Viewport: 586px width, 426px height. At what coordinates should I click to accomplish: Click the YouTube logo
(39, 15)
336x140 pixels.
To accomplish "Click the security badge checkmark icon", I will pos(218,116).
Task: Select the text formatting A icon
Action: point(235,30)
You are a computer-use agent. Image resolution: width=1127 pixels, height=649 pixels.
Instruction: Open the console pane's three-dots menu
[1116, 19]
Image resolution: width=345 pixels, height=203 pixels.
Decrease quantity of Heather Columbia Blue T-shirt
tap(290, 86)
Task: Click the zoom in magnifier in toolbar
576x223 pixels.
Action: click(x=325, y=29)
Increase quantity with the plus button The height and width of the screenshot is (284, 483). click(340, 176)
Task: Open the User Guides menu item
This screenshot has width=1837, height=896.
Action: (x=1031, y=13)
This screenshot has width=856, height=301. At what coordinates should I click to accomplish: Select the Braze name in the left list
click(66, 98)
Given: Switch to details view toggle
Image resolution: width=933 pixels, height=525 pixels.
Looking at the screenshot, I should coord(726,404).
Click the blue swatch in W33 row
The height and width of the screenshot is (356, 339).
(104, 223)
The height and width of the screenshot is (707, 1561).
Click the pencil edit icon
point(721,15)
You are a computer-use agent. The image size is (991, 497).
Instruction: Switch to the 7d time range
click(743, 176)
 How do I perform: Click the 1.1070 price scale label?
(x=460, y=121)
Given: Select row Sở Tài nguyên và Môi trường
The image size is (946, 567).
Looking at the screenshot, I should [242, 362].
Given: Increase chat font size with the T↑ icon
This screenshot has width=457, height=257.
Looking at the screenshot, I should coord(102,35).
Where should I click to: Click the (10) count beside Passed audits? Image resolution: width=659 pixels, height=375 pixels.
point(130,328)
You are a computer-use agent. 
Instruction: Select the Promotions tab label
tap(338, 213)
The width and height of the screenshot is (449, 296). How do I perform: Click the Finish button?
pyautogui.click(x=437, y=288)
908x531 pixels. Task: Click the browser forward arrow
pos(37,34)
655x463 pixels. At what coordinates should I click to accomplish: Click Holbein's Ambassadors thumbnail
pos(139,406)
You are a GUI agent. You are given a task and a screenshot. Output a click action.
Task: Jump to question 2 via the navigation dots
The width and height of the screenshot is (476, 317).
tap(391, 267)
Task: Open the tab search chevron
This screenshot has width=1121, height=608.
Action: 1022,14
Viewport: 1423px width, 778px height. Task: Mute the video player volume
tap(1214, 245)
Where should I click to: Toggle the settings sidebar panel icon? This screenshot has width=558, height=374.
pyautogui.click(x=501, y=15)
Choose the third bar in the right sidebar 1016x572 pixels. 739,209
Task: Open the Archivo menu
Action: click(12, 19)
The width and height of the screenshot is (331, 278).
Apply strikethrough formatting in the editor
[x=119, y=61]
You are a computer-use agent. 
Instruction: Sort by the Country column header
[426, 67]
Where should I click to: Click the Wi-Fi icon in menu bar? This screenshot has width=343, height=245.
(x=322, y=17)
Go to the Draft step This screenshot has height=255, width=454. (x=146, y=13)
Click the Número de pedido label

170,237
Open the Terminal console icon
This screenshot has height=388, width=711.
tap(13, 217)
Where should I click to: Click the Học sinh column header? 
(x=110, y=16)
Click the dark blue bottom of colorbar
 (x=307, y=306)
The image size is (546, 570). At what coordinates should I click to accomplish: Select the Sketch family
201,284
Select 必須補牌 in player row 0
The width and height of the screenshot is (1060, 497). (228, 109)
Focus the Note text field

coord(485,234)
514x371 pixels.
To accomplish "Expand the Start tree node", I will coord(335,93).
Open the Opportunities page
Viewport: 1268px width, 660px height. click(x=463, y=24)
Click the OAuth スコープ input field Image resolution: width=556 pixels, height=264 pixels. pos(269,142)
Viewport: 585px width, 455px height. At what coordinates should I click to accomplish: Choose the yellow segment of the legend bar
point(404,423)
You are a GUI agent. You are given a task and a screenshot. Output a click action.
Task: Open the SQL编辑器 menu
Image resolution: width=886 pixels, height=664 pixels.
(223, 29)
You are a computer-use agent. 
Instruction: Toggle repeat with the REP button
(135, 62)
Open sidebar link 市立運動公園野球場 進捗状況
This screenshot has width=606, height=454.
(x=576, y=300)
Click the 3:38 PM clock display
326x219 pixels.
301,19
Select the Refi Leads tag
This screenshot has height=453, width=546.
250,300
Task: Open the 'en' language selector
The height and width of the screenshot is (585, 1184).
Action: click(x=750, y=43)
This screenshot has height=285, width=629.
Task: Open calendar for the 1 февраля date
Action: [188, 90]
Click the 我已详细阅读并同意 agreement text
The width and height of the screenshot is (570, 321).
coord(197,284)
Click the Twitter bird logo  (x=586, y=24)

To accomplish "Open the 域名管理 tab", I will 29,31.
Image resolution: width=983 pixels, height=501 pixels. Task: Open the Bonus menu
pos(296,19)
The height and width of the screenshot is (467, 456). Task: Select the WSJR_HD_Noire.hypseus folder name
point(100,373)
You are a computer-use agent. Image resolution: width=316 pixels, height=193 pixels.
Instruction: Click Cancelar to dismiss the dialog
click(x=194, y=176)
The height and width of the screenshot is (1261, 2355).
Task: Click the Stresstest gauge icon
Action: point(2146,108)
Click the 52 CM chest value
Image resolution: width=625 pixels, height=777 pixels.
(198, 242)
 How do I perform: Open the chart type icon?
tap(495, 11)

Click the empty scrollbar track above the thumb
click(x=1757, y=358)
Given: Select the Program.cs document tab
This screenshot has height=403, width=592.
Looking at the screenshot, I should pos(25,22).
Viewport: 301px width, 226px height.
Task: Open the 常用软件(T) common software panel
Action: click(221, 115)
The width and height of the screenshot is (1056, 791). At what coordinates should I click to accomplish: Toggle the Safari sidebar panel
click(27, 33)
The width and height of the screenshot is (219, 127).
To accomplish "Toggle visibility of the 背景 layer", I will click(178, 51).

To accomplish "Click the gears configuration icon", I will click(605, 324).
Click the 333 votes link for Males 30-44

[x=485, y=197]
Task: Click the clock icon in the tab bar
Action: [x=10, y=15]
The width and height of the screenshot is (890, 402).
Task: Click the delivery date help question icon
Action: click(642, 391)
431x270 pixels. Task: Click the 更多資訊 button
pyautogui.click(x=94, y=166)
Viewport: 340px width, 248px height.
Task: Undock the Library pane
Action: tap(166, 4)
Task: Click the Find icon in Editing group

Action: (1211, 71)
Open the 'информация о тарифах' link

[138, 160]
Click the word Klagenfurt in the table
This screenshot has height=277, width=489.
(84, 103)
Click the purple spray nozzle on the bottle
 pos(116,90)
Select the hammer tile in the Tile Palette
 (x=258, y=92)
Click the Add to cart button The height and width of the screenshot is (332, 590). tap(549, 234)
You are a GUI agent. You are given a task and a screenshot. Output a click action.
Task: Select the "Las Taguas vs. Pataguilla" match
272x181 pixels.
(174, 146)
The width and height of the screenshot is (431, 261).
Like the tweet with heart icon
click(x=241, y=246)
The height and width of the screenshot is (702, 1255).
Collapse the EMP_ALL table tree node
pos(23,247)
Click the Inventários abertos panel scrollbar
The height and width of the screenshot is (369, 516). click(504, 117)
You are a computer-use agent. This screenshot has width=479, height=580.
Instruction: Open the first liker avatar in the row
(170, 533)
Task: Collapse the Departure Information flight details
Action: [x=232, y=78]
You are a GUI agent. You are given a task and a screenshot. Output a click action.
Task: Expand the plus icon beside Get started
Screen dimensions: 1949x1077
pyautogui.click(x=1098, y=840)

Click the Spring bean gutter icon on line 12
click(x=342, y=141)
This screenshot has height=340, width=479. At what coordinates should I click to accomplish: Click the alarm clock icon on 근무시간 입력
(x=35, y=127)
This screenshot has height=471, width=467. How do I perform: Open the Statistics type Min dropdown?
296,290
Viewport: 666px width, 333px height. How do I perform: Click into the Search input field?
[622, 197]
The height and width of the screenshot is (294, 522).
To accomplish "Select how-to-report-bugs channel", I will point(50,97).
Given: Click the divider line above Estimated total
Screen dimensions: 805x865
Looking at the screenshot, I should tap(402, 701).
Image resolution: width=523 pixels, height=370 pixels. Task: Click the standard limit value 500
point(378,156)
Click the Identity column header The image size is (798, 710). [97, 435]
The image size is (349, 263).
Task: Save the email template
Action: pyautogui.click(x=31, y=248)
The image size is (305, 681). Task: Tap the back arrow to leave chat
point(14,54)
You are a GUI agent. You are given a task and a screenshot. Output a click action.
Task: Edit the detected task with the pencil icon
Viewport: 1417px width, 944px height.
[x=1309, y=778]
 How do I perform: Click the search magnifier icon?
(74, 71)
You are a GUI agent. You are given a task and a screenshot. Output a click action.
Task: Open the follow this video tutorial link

• Job
Turn the entries above, from the line containing "Click the Spring bean gutter icon on line 12" through the line containing "point(378,156)", into a numbered list, omitting any blank lines.

• Task output
1. Click the Spring bean gutter icon on line 12
2. click(x=342, y=141)
3. This screenshot has height=340, width=479. At what coordinates should I click to accomplish: Click the alarm clock icon on 근무시간 입력
4. (x=35, y=127)
5. This screenshot has height=471, width=467. How do I perform: Open the Statistics type Min dropdown?
6. 296,290
7. Viewport: 666px width, 333px height. How do I perform: Click into the Search input field?
8. [622, 197]
9. The height and width of the screenshot is (294, 522).
10. To accomplish "Select how-to-report-bugs channel", I will point(50,97).
11. Given: Click the divider line above Estimated total
12. Screen dimensions: 805x865
13. Looking at the screenshot, I should tap(402, 701).
14. Image resolution: width=523 pixels, height=370 pixels. Task: Click the standard limit value 500
15. point(378,156)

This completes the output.